This story is really about Moscow. The people-characters are just props; the real characters are the city and the weather and the lawless society.
“The characters are flat, stereotypical creatures, but I havent figured out if this is an intended character flaw of the narrator, or if it is the author's intention as an auteur to convey something deeper or so far hidden, or if it just simply represents workmanlike craft, and is what it is.” Thats what I wrote about this book after reading the first few pages. I’ve figured out now that there’s nothing complicated here. It’s not even workmanlike craft, it’s more like the craft of an awkward apprentice.
It’s as show more if the author, A.D. Miller, who lived in Moscow himself for a few years as a correspondent for The Economist, wanted to think of a story, any kind of story, that he could drop into the set of Russia. This is understandable, since he had lived there and likely wanted to share his experiences. Russia the place is the main character -- the most developed and well described, compared with the people characters. The narrative arc wearily stumbles through the Moscow cold, numbing the reader’s interest, perked up only by energetic bursts of descriptions (most often yet another way to describe how cold it was).
The Moscow cold, the Moscow criminals, the Moscow daily life, the Moscow way of doing things. These are clearly the real main interest of the author, but it seems he felt he needed to create a conventional story that would give him license to provide that backdrop. The girls Masha and Katya are set props, dressing.
Why did the narrator Nick, an ex-pat lawyer, fall so hard for Masha?
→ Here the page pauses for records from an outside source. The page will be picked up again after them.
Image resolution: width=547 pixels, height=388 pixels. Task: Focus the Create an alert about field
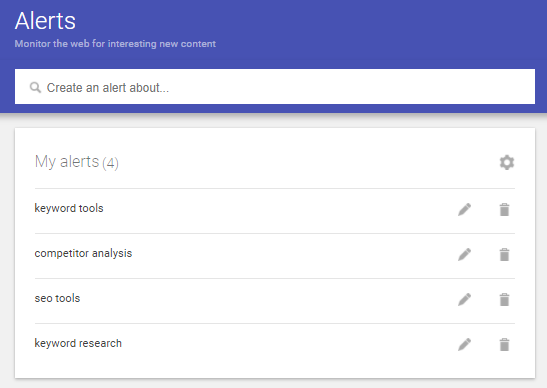[x=275, y=87]
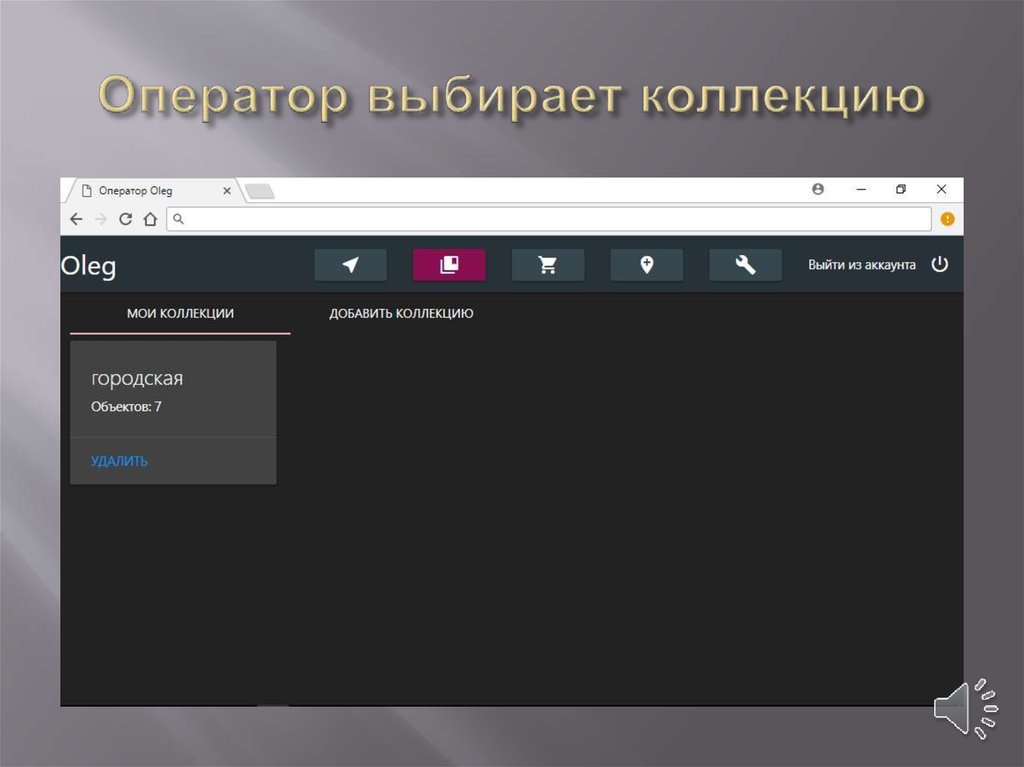The height and width of the screenshot is (767, 1024).
Task: Click УДАЛИТЬ on the городская collection card
Action: coord(118,461)
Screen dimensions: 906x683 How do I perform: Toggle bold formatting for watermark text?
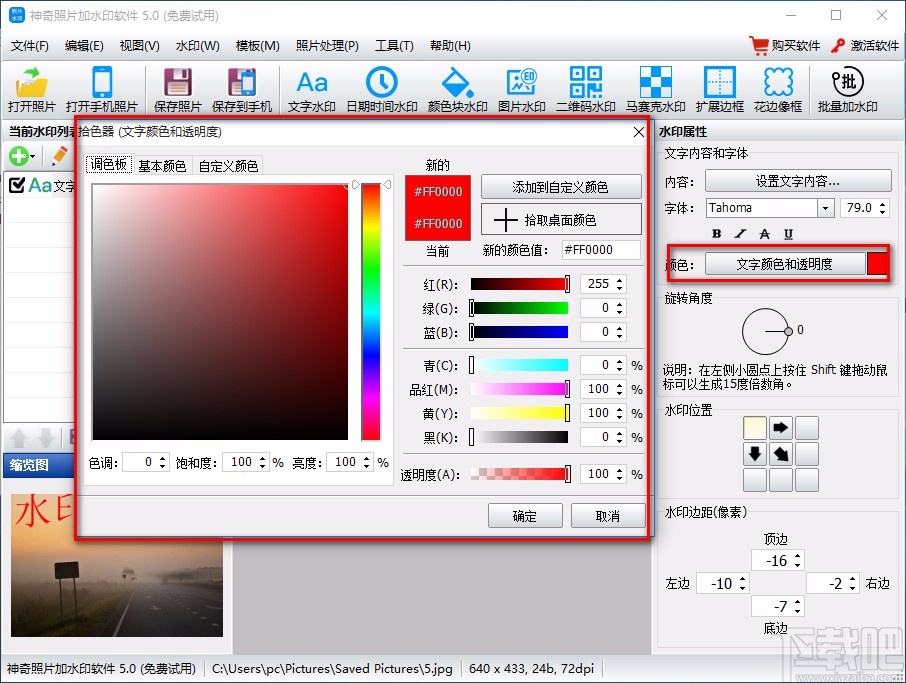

There is nothing in the story, not a smidgin, to explain it, to make it plausible. Did he fall for her because of her exquisite other-world beauty? She has hard red fingernails, dresses like a prostitute. That’s it? Is it because of the incredibly hot sex and the fiery passion she ignites in him? Don’t know, there are just some vague tepid references to a bit of carnal activity, occasionally slightly exhibitionist. There’s certainly no hint of any intellectual vigour, not in Masha or any of the other characters for that matter, including the narrator. There’s no hint of any meeting-of-the-souls kind of chemistry. And without any of that, the story just isn’t plausible.
The book is ostensibly the narrator relating to his fiancee the story of what happened to him in Moscow, but it is a clumsy artificial device. It is employed half-heartedly and sporadically, and so is all the more intrusive and annoying when it does appear.

The book is a decent start for a first novel, but I am absolutely stymied as to how it came even close for consideration to be on the Booker longlist, let alone the shortlist.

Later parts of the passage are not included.